== Reading passage

If Bays were applicable, Sarah’s video-recorded interview would not have been admissible
in lieu of Penny Green’s testimony as the outcry witness. That, however, is not the case. The
recording of Sarah’s testimony was not offered or admitted into evidence during trial or played for
the jury in lieu of the testimony of the outcry witness. In fact, the video-recording was never
played for any purpose at trial and was admitted only for purposes of the pre-trial hearing.
Furthermore, Sarah’s testimony at trial was offered pursuant to article 38.37, 3 which allows for the
admission of certain extraneous evidence. Therefore, Rodriguez’s argument that article 38.072
prohibited the introduction of Sarah’s recorded testimony in addition to her live testimony lacks
any foundation in the record.
CONCLUSION
For the reasons stated above, we overrule Rodriguez’s issue on appeal and affirm the trial
court’s judgment.
Lori I. Valenzuela, Justice
Do not publish
2
The Court noted that the “admissibility of a child-victim’s pretrial recorded statements is more specifically governed
by a related statute set forth at Texas Code of Criminal Procedure Article 38.071, which we refer to as the ‘video
statute.’” Id. at 588.

====
== Material provided

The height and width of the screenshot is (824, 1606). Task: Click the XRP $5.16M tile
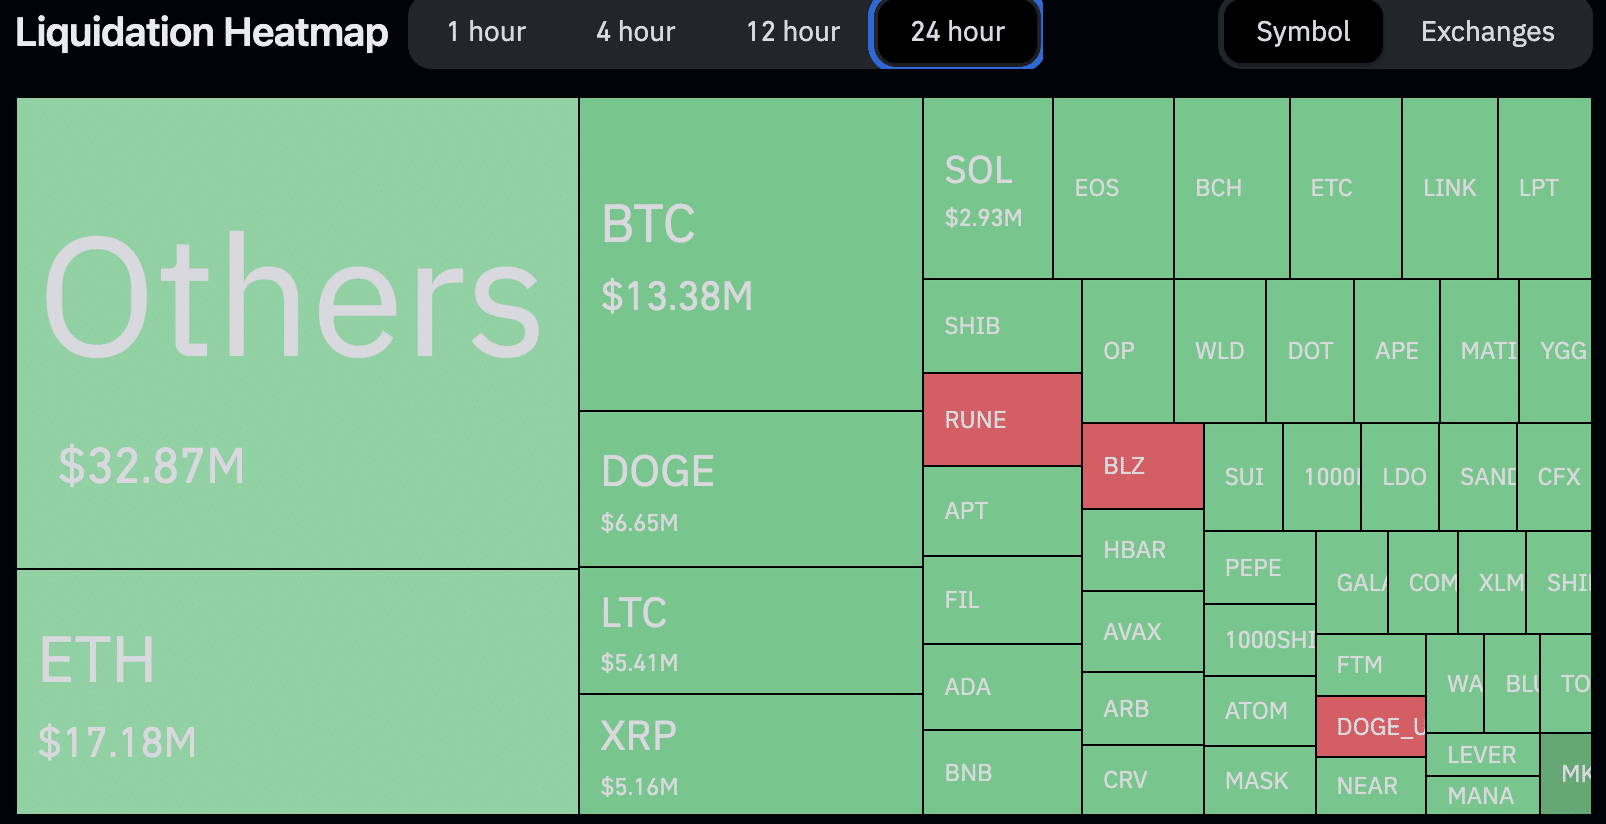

====

• Short exercise:
Rewrite the court opinion from the words that contain "Furthermore, Sarah’s testimony" through the words "Id. at 588.", putting "the appellant" in place of each "Rodriguez".

• Written response:
Furthermore, Sarah’s testimony at trial was offered pursuant to article 38.37, 3 which allows for the
admission of certain extraneous evidence. Therefore, the appellant’s argument that article 38.072
prohibited the introduction of Sarah’s recorded testimony in addition to her live testimony lacks
any foundation in the record.
CONCLUSION
For the reasons stated above, we overrule the appellant’s issue on appeal and affirm the trial
court’s judgment.
Lori I. Valenzuela, Justice
Do not publish
2
The Court noted that the “admissibility of a child-victim’s pretrial recorded statements is more specifically governed
by a related statute set forth at Texas Code of Criminal Procedure Article 38.071, which we refer to as the ‘video
statute.’” Id. at 588.